• [Aufgabenstellung]
Gib den Text zur Klinikfinanzierung von „Weniger Fallpauschale, mehr“ bis „Personal zu sparen.“ erneut wieder und ändere dabei „Kliniken“ in „Krankenhäuser“.

• [Text]
▼

Weniger Fallpauschale, mehr Vorhaltekosten
Laut den Medienberichten plant Lauterbach, die Finanzierung der einzelnen Kliniken auf neue Füße zu stellen. Was sie an Geldern bekommen, orientiert sich bisher vor allem an der Zahl der behandelten Patienten und durchgeführten Operationen, die pauschal vergütet werden. Experten sehen hierin einen Fehlanreiz für die Kliniken, lukrative Behandlungen bevorzugt durchzuführen, hingegen bei teuren Behandlungen und auch beim Personal zu sparen.

▲

• [Bereitgestellte Daten]
▼

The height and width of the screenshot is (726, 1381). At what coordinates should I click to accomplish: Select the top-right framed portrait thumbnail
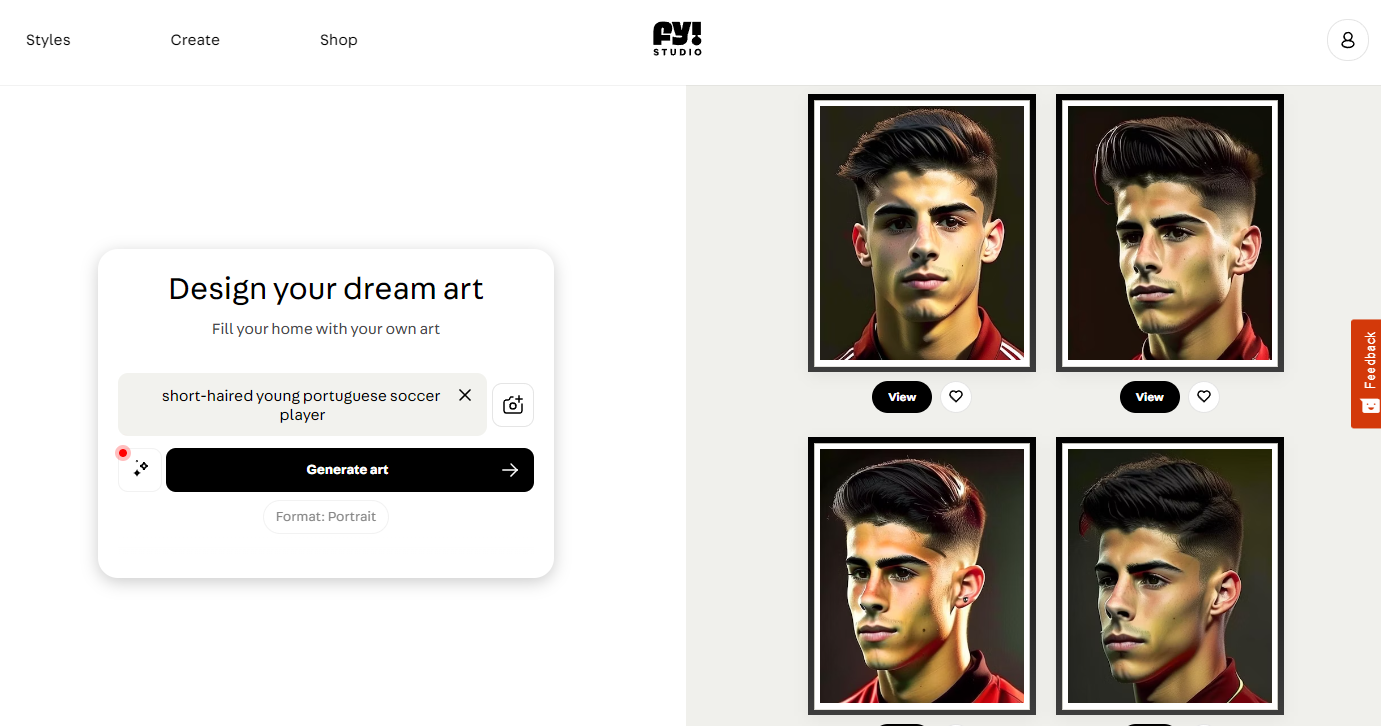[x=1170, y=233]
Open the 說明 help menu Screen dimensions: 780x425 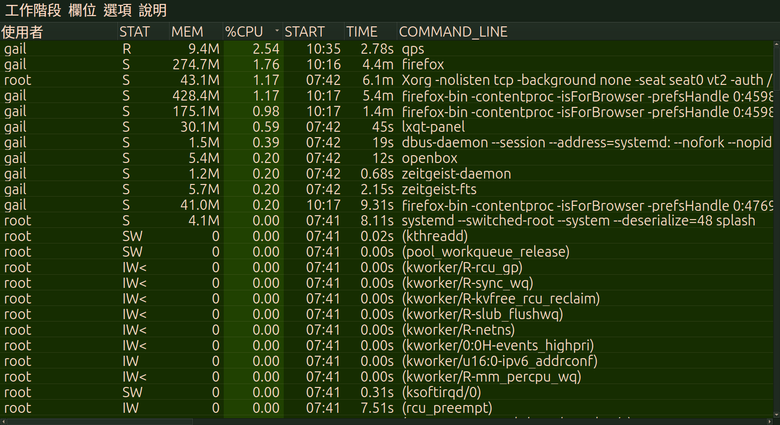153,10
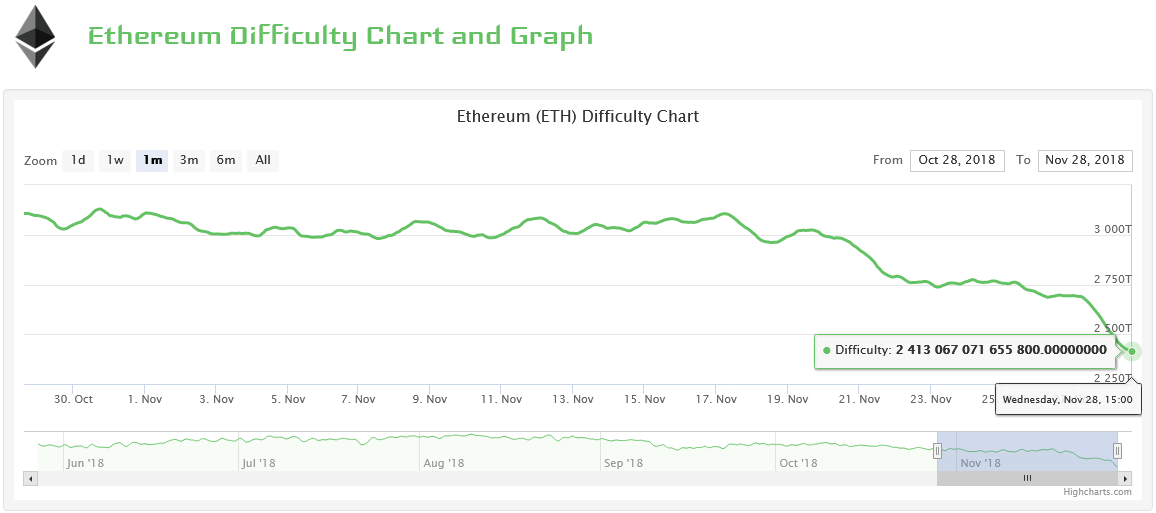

▲
▼

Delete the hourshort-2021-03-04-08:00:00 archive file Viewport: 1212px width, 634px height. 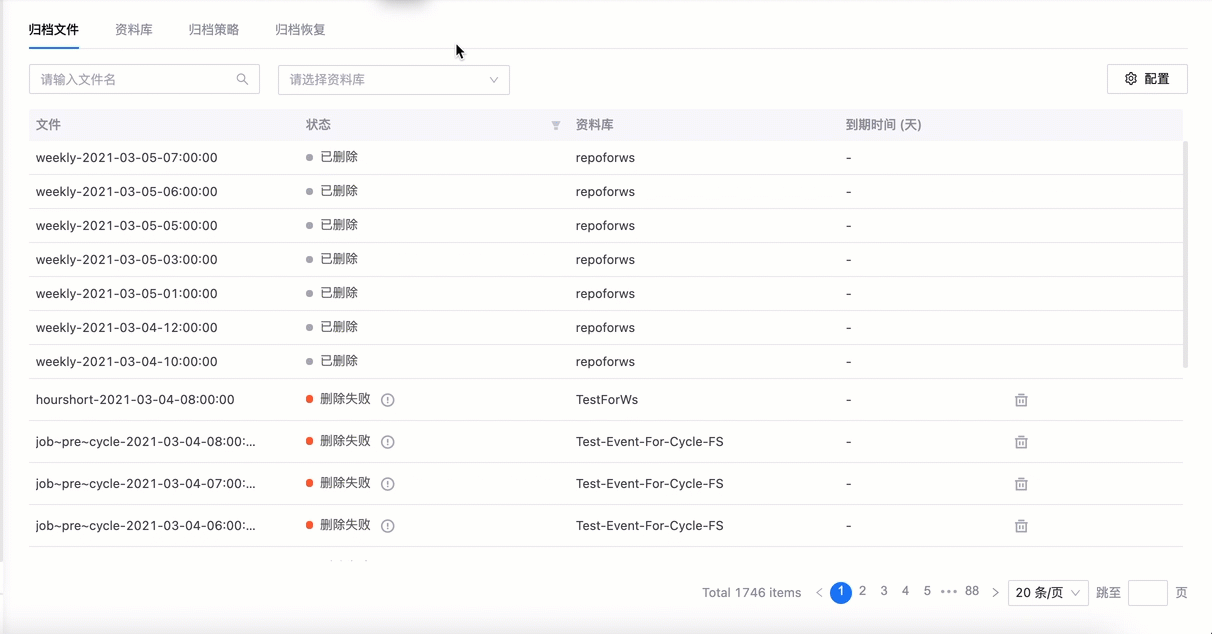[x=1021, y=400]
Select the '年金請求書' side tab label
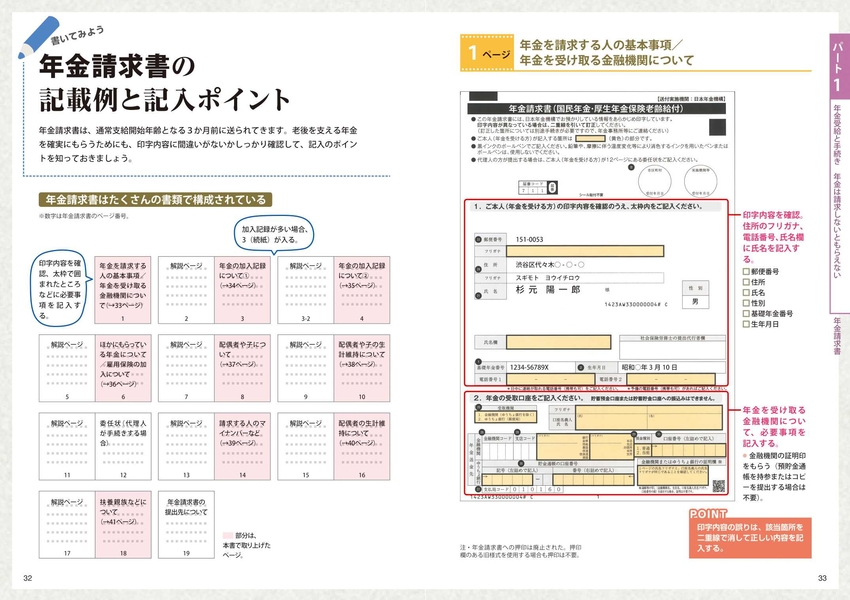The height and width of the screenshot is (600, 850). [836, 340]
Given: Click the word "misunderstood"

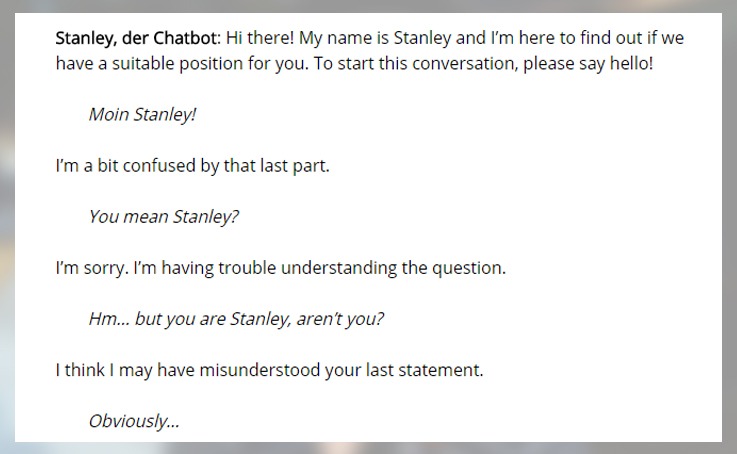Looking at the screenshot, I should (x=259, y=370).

▲

• [Lösung]
Weniger Fallpauschale, mehr Vorhaltekosten
Laut den Medienberichten plant Lauterbach, die Finanzierung der einzelnen Krankenhäuser auf neue Füße zu stellen. Was sie an Geldern bekommen, orientiert sich bisher vor allem an der Zahl der behandelten Patienten und durchgeführten Operationen, die pauschal vergütet werden. Experten sehen hierin einen Fehlanreiz für die Krankenhäuser, lukrative Behandlungen bevorzugt durchzuführen, hingegen bei teuren Behandlungen und auch beim Personal zu sparen.